Task instructions:
Send each entry back exactly as given, pictures excluded.

START Data records

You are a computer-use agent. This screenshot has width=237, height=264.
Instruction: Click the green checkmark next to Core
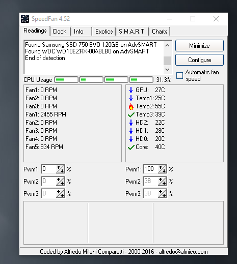(131, 148)
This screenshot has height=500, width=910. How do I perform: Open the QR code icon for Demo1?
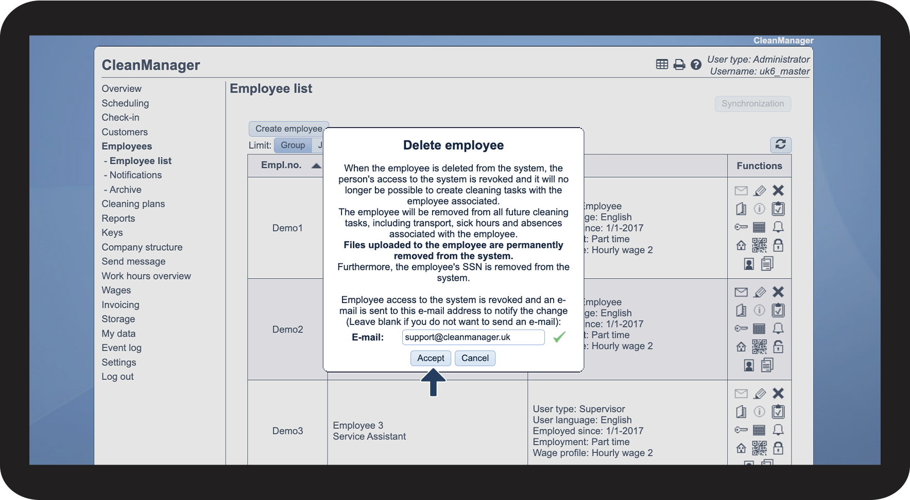(759, 246)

END Data records

Answer:
You are a computer-use agent. This screenshot has width=237, height=264.
Instruction: Click the green checkmark next to Core
(131, 148)
This screenshot has height=500, width=910. How do I perform: Open the QR code icon for Demo1?
(759, 246)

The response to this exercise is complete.